■ **Material provided**:
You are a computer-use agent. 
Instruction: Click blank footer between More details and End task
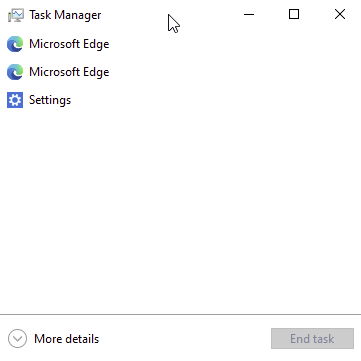pos(185,339)
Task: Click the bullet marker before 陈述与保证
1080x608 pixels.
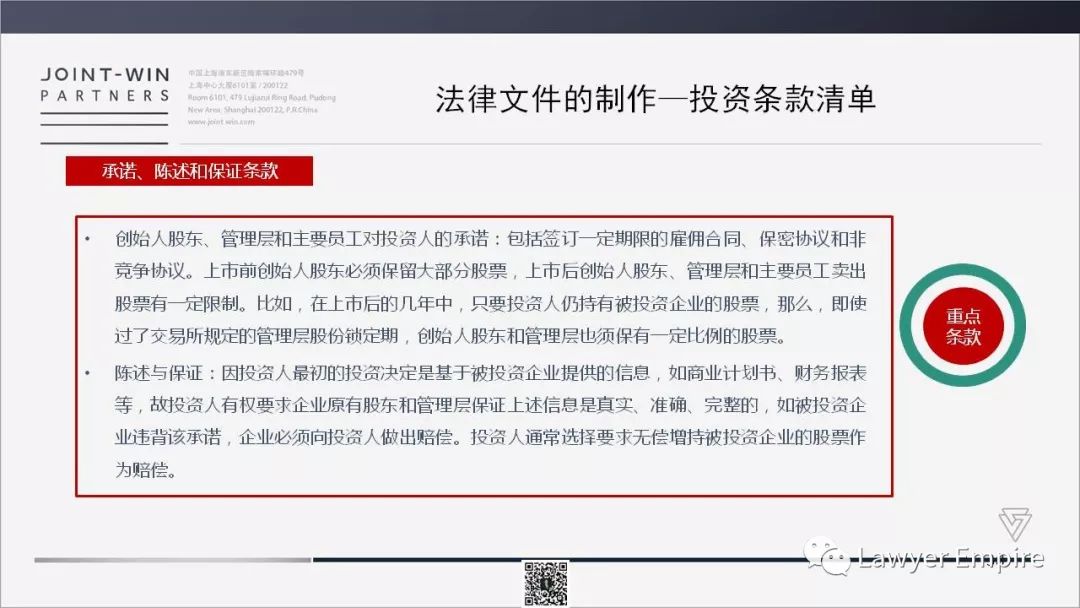Action: (x=87, y=373)
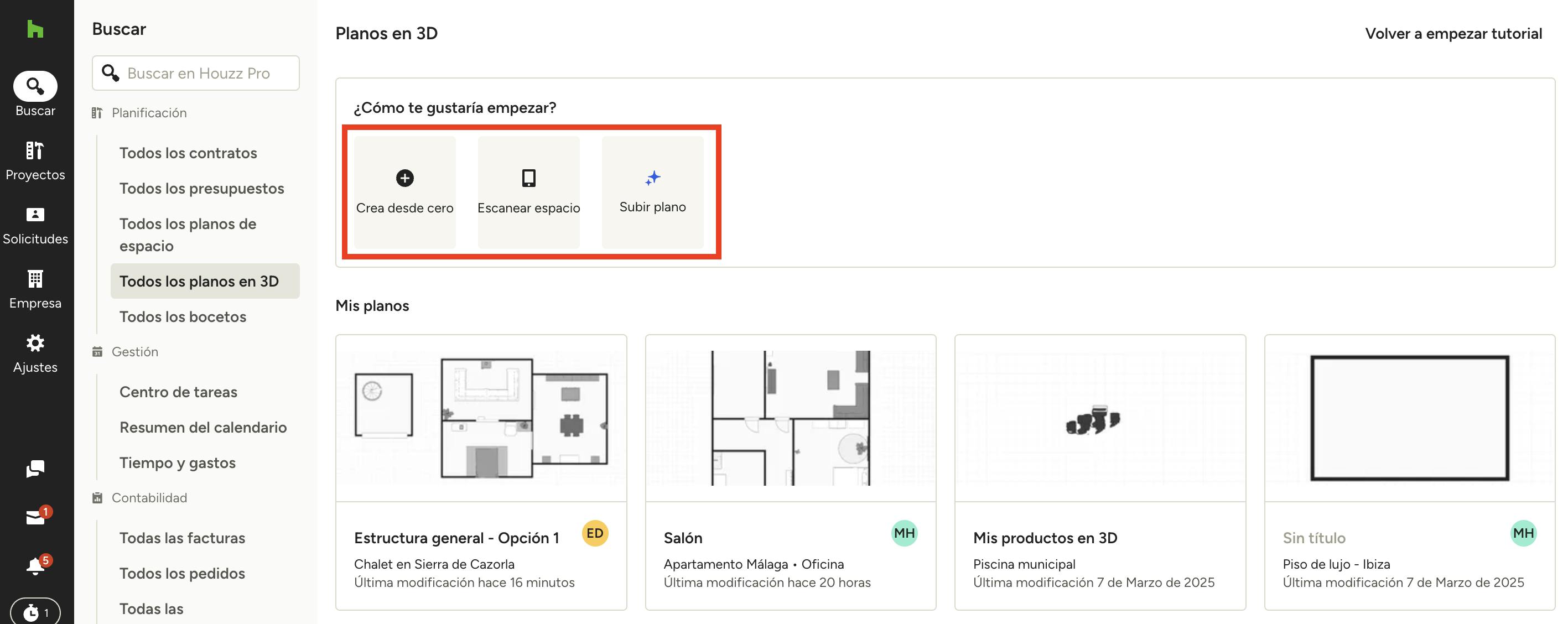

■ **Action item**:
Restate word for word, please, the line containing "Instruction: Click blank" and all lines after it through the end of the material; the pictures do not belong in the copy.

■ **Task solution**:
Instruction: Click blank footer between More details and End task
pos(185,339)
Task: Click the bullet marker before 陈述与保证
1080x608 pixels.
Action: (x=87, y=373)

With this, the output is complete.